Highway to Scale - Part 5

Sample processing is a phase that streamlines and enrich our IoT raw samples, and execute business processes that rely on these samples. Scaling this phase required transitioning from batch processing to single sample processing, separating business logic from the main flow and optimizing our Postgres storage

Inbar Shani

Chief Software Architect

November 5, 2025

Scaling Sample Processing

Sample processing is the phase in our IoT flow that transforms raw data into actionable data and business logic.

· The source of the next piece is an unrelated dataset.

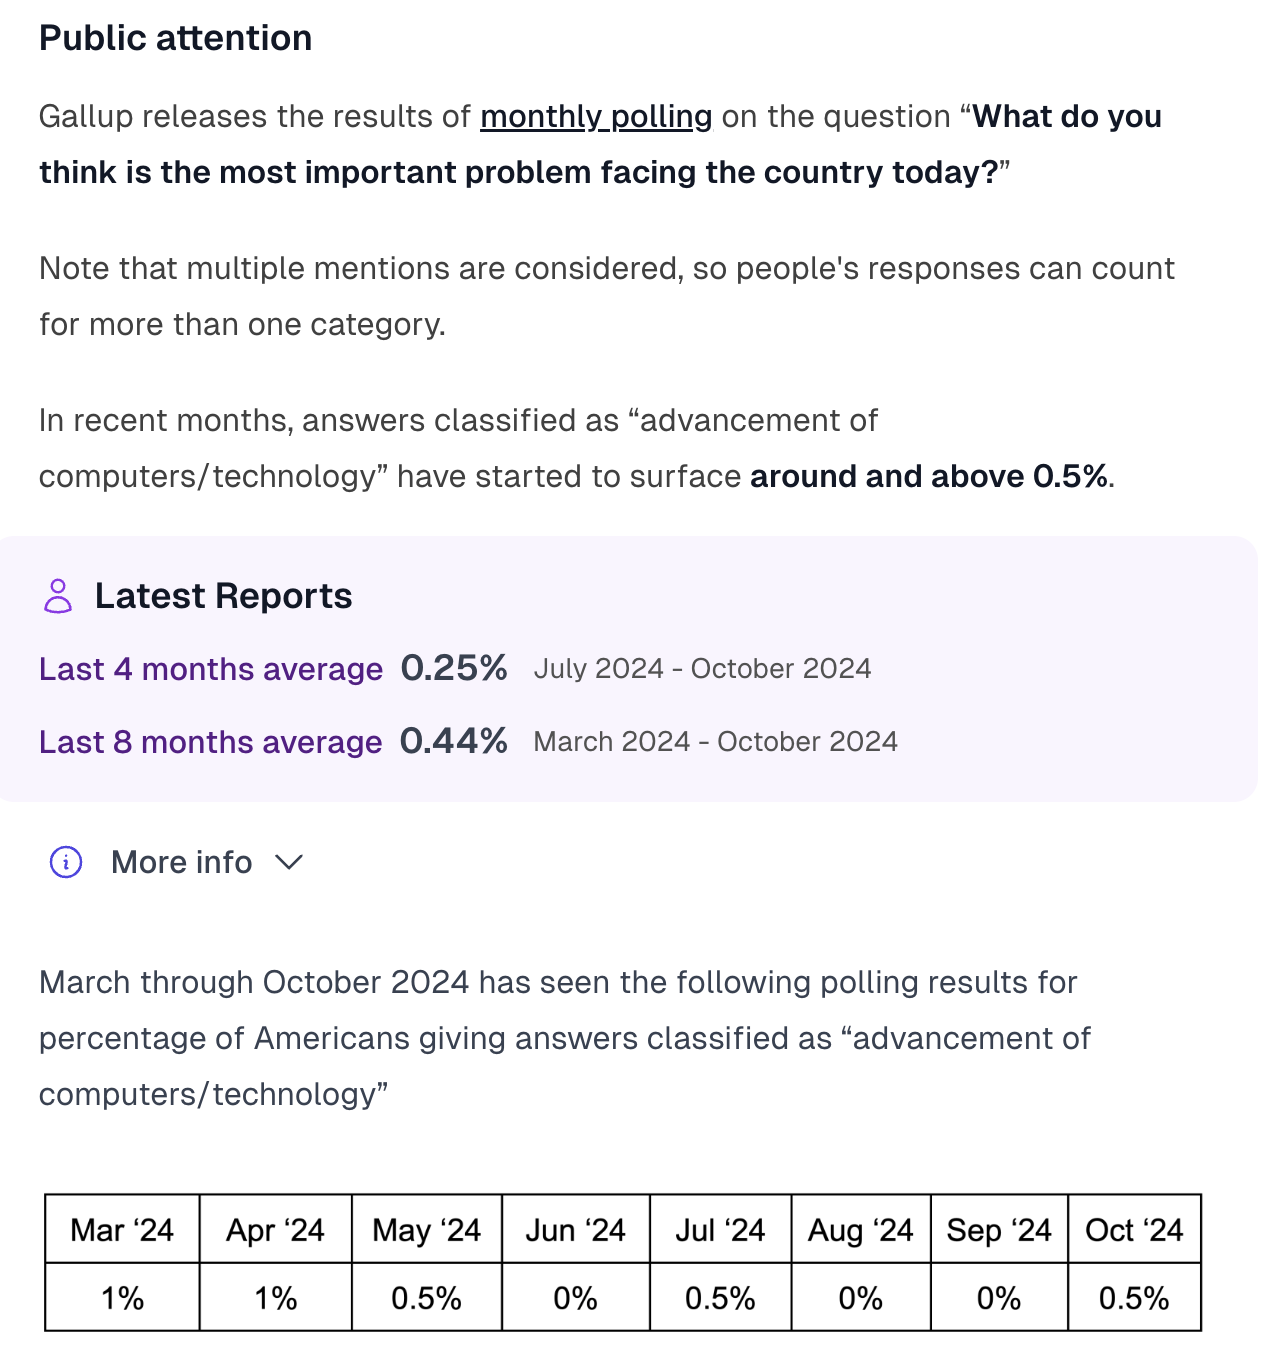Expand the More info chevron
1266x1370 pixels.
[x=288, y=862]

It has several responsibilities:

Translate firmware-specific sensor values into standardised values, and maintain the information about the IoT devices (e.g their firmware version)
Enrich the sample with business data - for example, associating it with the beekeeper account the sample ‘belongs’ to, and associating it with a real-world physical entity (such as an orchard) where the hive is placed
Execute additional business logic - identifying IoT conditions (for example, gateways being moved from storage to orchard), updating the orchard with the number of deployed hives and more

‍
With the scale of samples continuously growing, the processing phase posed several challenges:

It was initially implemented as an HTTP server, which handled batches of samples in each request. We covered in our previous post the downsides of the HTTP server approach and how we transitioned to SQS beanstalks. The sample batches also became more of an issue, as a batch could include data from various devices, complicating DB queries and their result processing - the code had to first collate devices for the query and then separate the results during processing by device
The implementation was ‘heavy’ on DB queries, both reading and updating information, which led to table locking while one request was updating the devices information and another was trying to read the same tables - exacerbated by the batch processing as parallel processes handled similar subsets of devices
The process was more brittle due to many logic-intensive calculations. Unexpected code flows while handling a sample could delay or even fault an entire batch and complicate retry attempts - separating what was processed in the batch from what was not

‍

From batch processing to single sample processing

Batch processing is actually often a tool to increase scalability, but in this case it introduced the issues instead of solving them. Possibly if we could group the samples by device before processing (and guarantee that batches of the same device are not handled in parallel) it would work out, but at the time this was far from trivial. Instead, we opt to simplify the processing by running it for each sample separately, with a guarantee on the order of samples. Single sample processing resulted in each process only ever ‘touching’ one device, which greatly reduced table locking and the potential for race conditions between processors.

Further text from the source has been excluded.